Funcionarios
de carrera
Son funcionarios los que, en virtud de su nombramiento y bajo el principio de
carrera (es decir, haber superado un proceso selectivo de oposición),
se incorporan al servicio de la Administración y ocupan plazas dotadas
con presupuestos establecidos para ello.
Personal eventual
Son aquellos que, en virtud de libre nombramiento y en régimen no permanente,
ocupan un lugar de trabajo considerado de confianza o de asesoramiento no reservado
a funcionarios. La prestación de estos servicios nunca se puede considerar
como mérito para acceder a la condición de funcionario ni para
la promoción interna. Este personal estará sujeto al derecho administrativo
y su cese se acuerda libremente y no genera nunca indemnización.
Personal interino
Son aquellos que prestan servicios de carácter transitorio. Se rigen
por el derecho administrativo y ocupan plazas que se hallan reservadas a los
funcionarios de carrera. El personal interino ha de cumplir los requisitos generales
de titulación, etc. para ocupar ese lugar de trabajo. Pierde la condición
de interino cuando ya no son necesarios sus servicios.

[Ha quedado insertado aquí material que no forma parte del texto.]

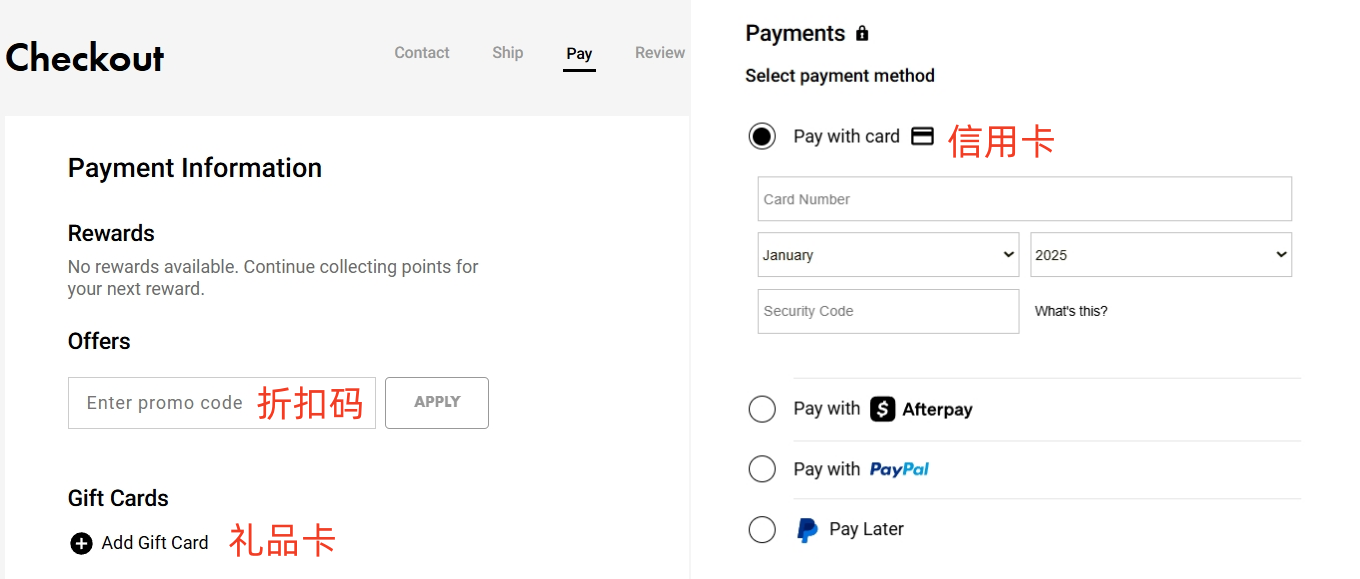Click the What's this? link
1360x579 pixels.
(1071, 311)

Un interino puede ser nombrado:
1. Para cubrir transitoriamente plazas que han de ser ocupadas definitivamente
por funcionarios de carrera (por ejemplo en espera de que se resuelva una convocatoria).
2. Para la realización de programas estrictamente temporales o para situaciones
urgentes.
3. Para ocupar puestos de trabajo en sustitución de funcionarios que
gocen del derecho de reserva de plaza y destino (por ejemplo una excedencia
por maternidad).
Laboral
Son
aquellos que, en virtud de un contrato de naturaleza laboral, ocupan puestos
de trabajo clasificados como tales.
Personal laboral no permanente
Excepcionalmente, debido al carácter temporal de determinadas tareas
a realizar, o por razones de urgencia, la Administración puede contratar
personal laboral con carácter no permanente.